Een boosterprik voor de Pajottenlandse identiteit – ‘De VIDEO’

Het gevoel dat de Pajottenlandse identiteit onder druk staat, klinkt almaar luider. Dat blijkt onder meer uit vraaggesprekken met Pajotten die door de digitale nieuwsstek Persinfo werden gepubliceerd. Ook uit andere bronnen kan opgemaakt worden dat er wat aan de hand is. Vanuit die bezorgdheid ging Maurits van Liedekerke op zoek naar mogelijke oorzaken en verklaringen. "Bevindingen die ons inspireerden om voor het Pajottenland –  door zovelen geprezen en bewonderd – een weldoende boosterprik te formuleren."

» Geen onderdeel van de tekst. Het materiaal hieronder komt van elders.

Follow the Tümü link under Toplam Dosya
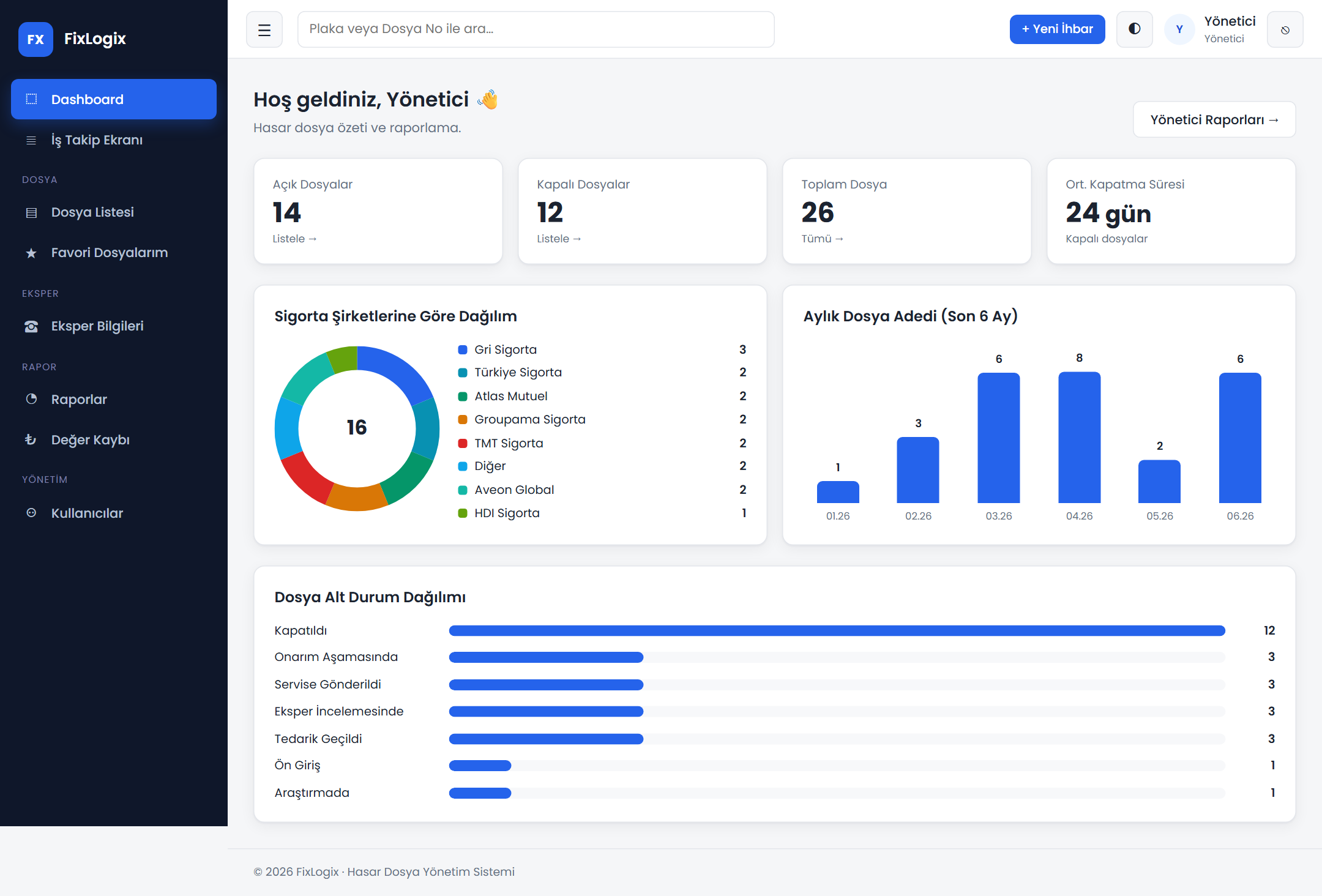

We brachten 7 dagen na elkaar een video waarin Maurits Van Liedekerke zijn bevindingen en oplossingen naar voor brengt. Hieronder vindt u het overzicht van alle

Lees verder na ‘De VIDEO’

 

 VADERLAND

In de inleiding van de heruitgave van Boerenspalm, een roman van Felix Timmermans uit 1935, schrijft Bart Van Loo (auteur van succesboek De Bourgondiërs):

‘Wat is er mis met die ondefinieerbare verknochtheid aan een echt, fictief of half verzonnen land? Die kun je wel degelijk ervaren zonder je te verliezen in de gevaarlijke psychologie van het zuivere vaderland. (…) Dat heb ik met het Parijs van Honoré Balzac, de Rue monsieur-Le-Prince van Charles Aznavour, het Vlakke Land van Brel, het Louvre van Alexandre Dumas, de kanalen en cafés van Georges Simenon, het Brugge en de Monts des Flandres van Marguerite Yourcenar en dus ook met de Kempen van Timmermans.’

Eenzelfde vaderlandgevoel bekruipt ons wanneer we aan ons eigenste Pajottenland denken. Vandaar onze zorg omtrent  een – in ons aanvoelen – niet zo positieve evolutie.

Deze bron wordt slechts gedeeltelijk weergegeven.